In the series finale Thursday, the Astros rode another dominant pitching performance to shut down the Mariners offense. Right-hander Charlie Morton limited Seattle to three hits in seven innings, striking out eight and walking none. He retired 15 in a row during one stretch in the middle innings.
The Mariners (9-8) won a crisp game, 2-1, in the series opener Monday, one of the highlight performances of the early season. But over the final three games they were outscored 20-4 and they hit just .161 (15-for-93).
Left-hander Marco Gonzales was effective early for the Mariners on Thursday. He struck out George Springer (looking), Jose Altuve (looking) and Carlos Correa (swinging) on 18 pitches in the first inning. By the end of the third inning, he had set a season high in strikeouts with seven.

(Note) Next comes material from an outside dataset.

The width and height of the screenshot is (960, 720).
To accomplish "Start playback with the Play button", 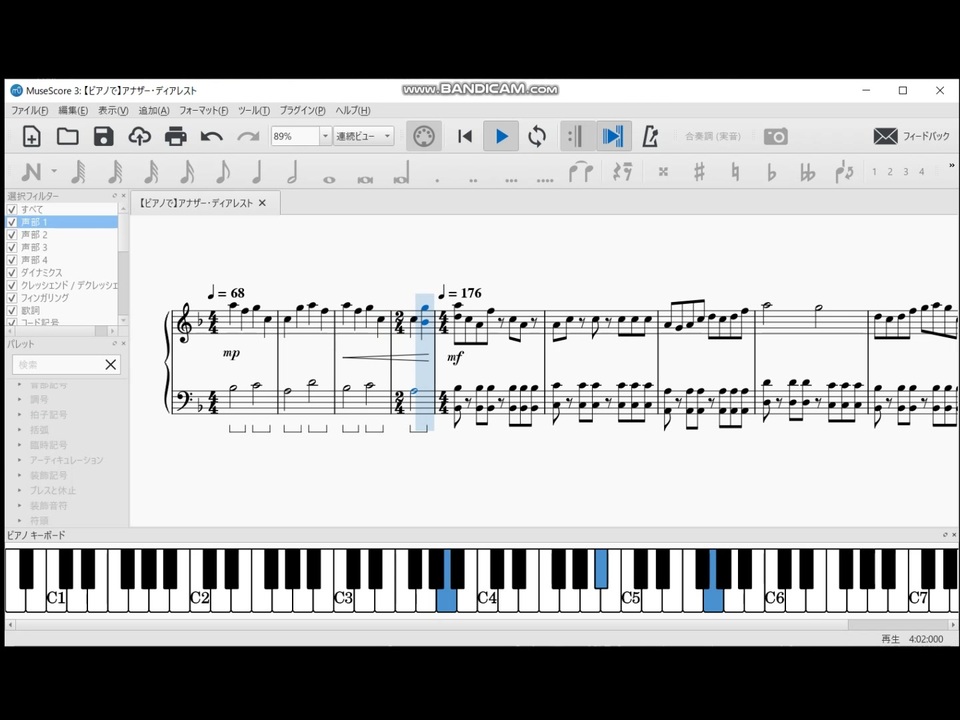I will click(x=500, y=136).
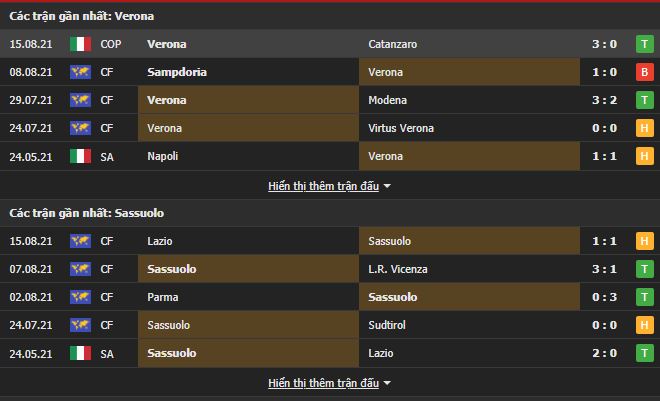Open the Verona vs Modena match row
Viewport: 660px width, 401px height.
click(330, 100)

Gonzales got out of a jam in the fourth inning when Astros designated hitter Evan Gattis grounded into an unusual 5-4-3 triple play. Kyle Seager fielded the ball at third, touched his base for the first out and threw to Robinson Cano for a force out at second base.
Gattis, safe at first base on the fielder's choice, then jogged back onto the infield, believing there were already three outs. First baseman Daniel Vogelbach, after receiving a throw from Cano, was about to tag Gattis for the delayed third out when an umpire ruled Gattis out.

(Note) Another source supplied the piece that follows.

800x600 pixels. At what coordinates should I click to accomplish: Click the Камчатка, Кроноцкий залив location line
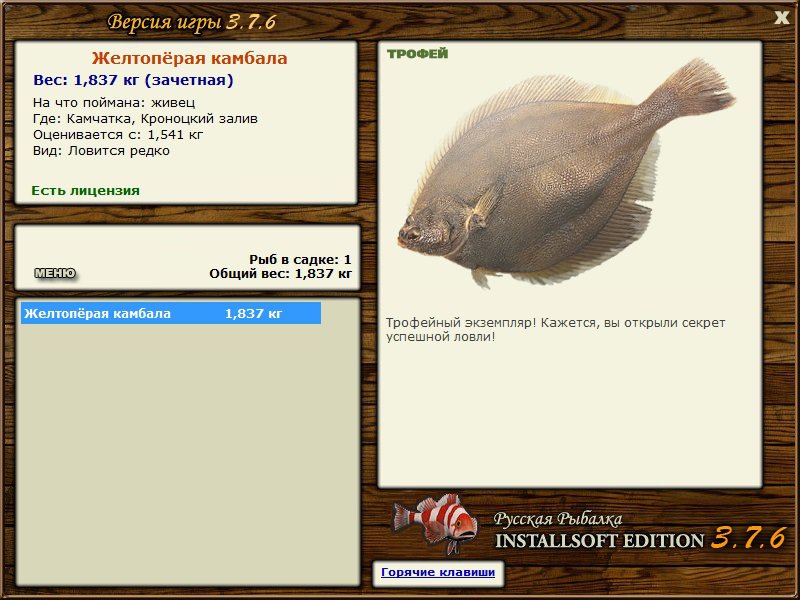(145, 118)

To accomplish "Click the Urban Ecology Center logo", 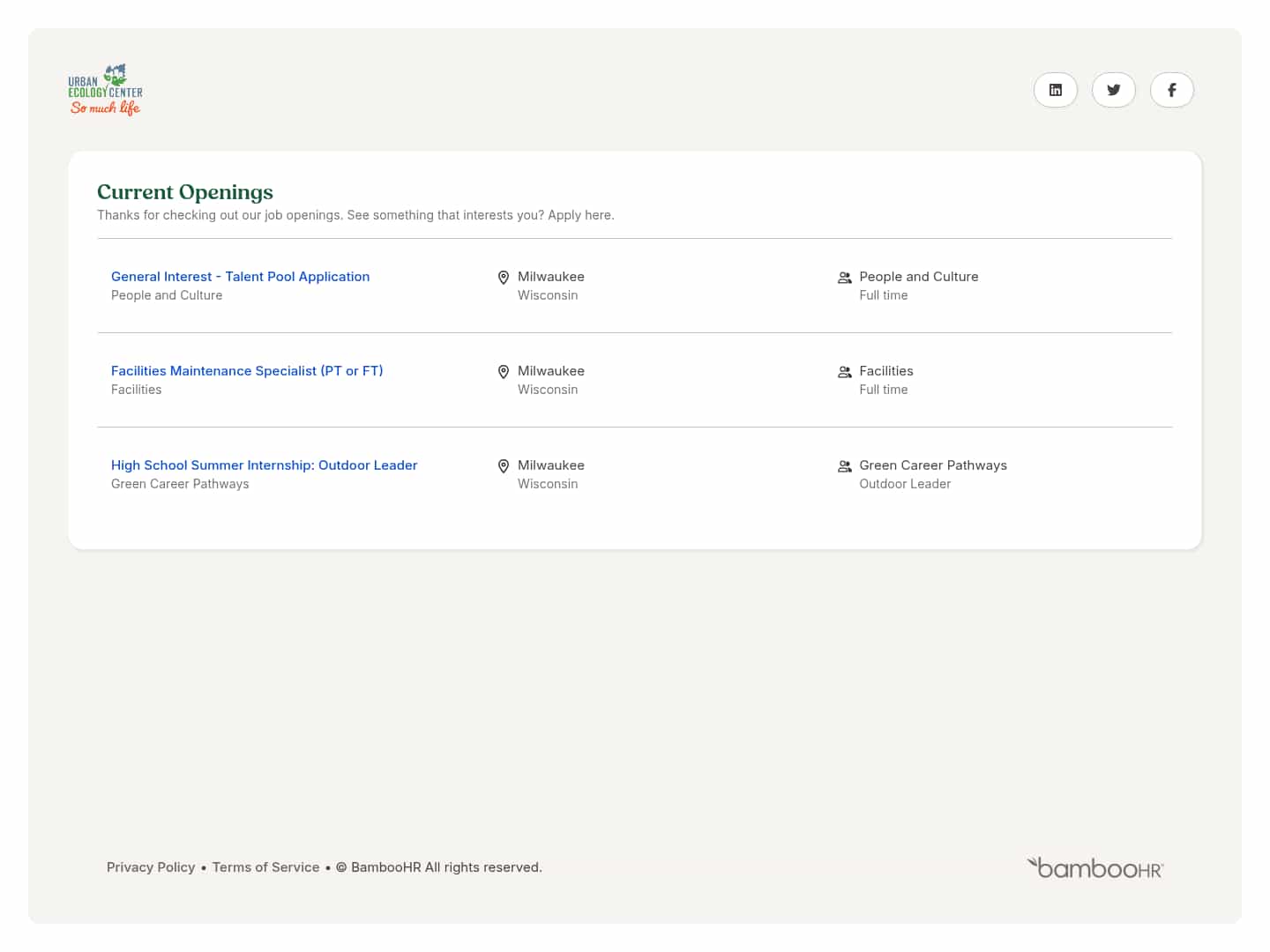I will point(105,89).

It was the Mariners' first triple play since July 2015 at Toronto.
The Astros scored four runs in the fifth inning, all unearned after a Seager error to start the inning. The first run scored when a Josh Reddick blooper landed in center field between Dee Gordon and Jean Segura. That allowed Alex Bregman to score from third.
Gonzales, after two turns through the Astros' lineup, was pulled with two on and two out in the fifth. Right-hander Dan Altavilla walked Springer and then gave up a three-run double to Altuve, the reigning American League MVP.
On an 0-1 pitch, Altuve reached to hit a slider that was off the plate away and lift it just over the head of right fielder Mitch Haniger, who had been positioned shallow on the play.
Max Stassi hit a solo homer for Houston in the seventh.
Catcher David Freitas doubled to drive in Guillermo Heredia for the Mariners' first run in the eighth. Jean Segura added an RBI double to make it 6-2.
The Astros scored three more runs in the ninth inning, including a solo homer from Reddick off M's reliever Wade LeBlanc.